— PROBLEM —
Consider the listing below. Extract exactly the lines from the line containing "How do I perform: Skip" to the line containing "Switch to the", both included.

— RECORDS TO USE —
++++++
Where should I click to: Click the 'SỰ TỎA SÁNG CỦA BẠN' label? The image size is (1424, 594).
++++++
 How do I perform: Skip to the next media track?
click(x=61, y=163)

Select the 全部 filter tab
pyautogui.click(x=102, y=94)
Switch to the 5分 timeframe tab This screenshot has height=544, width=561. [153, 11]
++++++
— EXERCISE SOLUTION —
 How do I perform: Skip to the next media track?
click(x=61, y=163)

Select the 全部 filter tab
pyautogui.click(x=102, y=94)
Switch to the 5分 timeframe tab This screenshot has height=544, width=561. [153, 11]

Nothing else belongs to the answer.